Shares in India’s Jaypee Infratech fell as much as 12 percent on Friday, making them the second listing in as many days to fall on debut in the wake of the euro zone debt woes that have rocked world markets.
The tepid response could dent investor support for new share offerings in Asia’s third-largest economy that is forecast to expand more than 8 percent this year.
On Thursday, state utility Satluj Jal Vidyut Nigam had ended its market debut below offer price.
Private-sector road builder Jaypee, a unit of construction firm Jaiprakash Associates, had raised $500 million in an initial public offering that was 1.2 times covered and priced at the lower end of the 102-117 rupees per share range.
At 10:10 a.m. (0440 GMT), the shares were trading at 92.95 rupees, down 9 percent, after having fallen as low as 90 rupees in the opening deals. The main Mumbai market was down 1.2 percent.
The stock was the second most actively traded on the Mumbai market, notching a volume of about 8 million shares.
Jaypee is developing a 165-kilometre, six-lane Yamuna Expressway in the northern state of Uttar Pradesh at a cost of $2 billion, connecting Noida, near Delhi, with the city of Agra, where the Taj Mahal is located.

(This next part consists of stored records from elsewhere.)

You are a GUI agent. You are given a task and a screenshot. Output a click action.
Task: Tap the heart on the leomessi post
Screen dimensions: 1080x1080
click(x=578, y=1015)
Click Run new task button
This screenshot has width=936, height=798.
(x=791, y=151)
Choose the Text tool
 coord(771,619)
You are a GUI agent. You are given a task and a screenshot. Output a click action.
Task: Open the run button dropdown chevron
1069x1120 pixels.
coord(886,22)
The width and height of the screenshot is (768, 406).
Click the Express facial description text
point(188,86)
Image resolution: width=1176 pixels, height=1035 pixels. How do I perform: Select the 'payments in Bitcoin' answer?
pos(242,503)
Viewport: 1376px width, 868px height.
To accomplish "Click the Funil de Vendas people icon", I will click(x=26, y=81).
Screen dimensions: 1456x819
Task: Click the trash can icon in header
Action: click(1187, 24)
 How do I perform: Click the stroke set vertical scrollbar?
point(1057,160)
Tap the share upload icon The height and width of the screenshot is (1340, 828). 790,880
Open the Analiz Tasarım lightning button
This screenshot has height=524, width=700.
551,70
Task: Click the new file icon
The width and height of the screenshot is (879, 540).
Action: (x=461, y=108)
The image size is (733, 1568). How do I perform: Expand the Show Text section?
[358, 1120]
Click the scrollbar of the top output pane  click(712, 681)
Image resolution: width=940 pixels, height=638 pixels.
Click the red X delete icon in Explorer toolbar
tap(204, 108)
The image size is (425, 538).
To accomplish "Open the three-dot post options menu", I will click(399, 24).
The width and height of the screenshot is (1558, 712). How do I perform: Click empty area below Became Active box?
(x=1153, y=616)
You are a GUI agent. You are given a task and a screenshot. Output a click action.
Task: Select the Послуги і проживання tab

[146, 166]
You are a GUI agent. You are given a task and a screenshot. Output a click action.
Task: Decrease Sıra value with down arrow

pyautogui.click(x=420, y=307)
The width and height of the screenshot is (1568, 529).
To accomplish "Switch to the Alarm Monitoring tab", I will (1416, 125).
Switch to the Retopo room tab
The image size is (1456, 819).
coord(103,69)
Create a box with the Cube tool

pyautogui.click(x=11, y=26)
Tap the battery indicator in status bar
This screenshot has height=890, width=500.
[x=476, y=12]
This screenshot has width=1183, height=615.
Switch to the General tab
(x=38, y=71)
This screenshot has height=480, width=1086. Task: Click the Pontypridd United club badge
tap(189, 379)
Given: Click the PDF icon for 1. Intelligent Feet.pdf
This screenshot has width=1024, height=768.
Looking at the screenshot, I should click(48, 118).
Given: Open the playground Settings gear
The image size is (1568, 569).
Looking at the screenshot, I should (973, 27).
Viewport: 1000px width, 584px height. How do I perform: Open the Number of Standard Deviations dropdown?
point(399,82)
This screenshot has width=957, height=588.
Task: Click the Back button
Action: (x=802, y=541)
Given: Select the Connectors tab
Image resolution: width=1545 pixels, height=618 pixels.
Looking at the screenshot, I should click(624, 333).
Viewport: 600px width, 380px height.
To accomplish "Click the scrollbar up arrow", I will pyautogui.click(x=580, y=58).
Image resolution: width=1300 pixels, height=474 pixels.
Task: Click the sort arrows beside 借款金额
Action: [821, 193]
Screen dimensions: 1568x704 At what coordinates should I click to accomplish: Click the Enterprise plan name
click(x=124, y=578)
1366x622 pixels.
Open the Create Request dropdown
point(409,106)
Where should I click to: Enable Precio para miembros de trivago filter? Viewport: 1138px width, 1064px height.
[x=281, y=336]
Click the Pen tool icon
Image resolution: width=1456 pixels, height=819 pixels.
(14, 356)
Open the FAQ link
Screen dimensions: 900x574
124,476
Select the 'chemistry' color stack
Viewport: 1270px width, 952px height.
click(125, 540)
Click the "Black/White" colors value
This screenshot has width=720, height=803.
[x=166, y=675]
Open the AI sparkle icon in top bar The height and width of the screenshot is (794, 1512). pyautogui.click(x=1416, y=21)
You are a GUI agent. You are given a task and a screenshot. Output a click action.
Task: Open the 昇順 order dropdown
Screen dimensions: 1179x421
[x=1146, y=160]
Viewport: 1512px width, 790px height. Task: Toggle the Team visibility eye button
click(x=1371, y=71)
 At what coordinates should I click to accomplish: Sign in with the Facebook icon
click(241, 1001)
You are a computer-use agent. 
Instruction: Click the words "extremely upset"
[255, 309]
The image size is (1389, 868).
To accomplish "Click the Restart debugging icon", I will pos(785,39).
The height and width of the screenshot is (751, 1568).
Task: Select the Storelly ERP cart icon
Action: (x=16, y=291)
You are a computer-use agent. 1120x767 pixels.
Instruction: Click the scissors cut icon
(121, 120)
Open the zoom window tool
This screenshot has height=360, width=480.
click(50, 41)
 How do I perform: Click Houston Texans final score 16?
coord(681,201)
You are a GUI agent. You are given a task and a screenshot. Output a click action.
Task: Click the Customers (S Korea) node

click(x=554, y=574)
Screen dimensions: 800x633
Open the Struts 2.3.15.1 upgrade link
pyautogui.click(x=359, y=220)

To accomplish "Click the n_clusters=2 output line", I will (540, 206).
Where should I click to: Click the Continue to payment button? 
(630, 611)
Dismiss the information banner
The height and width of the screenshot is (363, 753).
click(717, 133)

The company plans to develop real estate of about 25 million square metres along the expressway.
Morgan Stanley India, Bank of America-Merrill Lynch, Axis Bank, Enam Securities, IDFC Capital, ICICI Securities, JM Financial, Kotak Mahindra Capital and SBI Capital Markets were managers to the issue.
Indian companies have raised about $11 billion through share sales in the domestic market so far this year, compared with $16 billion in 2009, according to Thomson Reuters data.
Analysts expect the proceeds to rise to as much as $40 billion in 2010.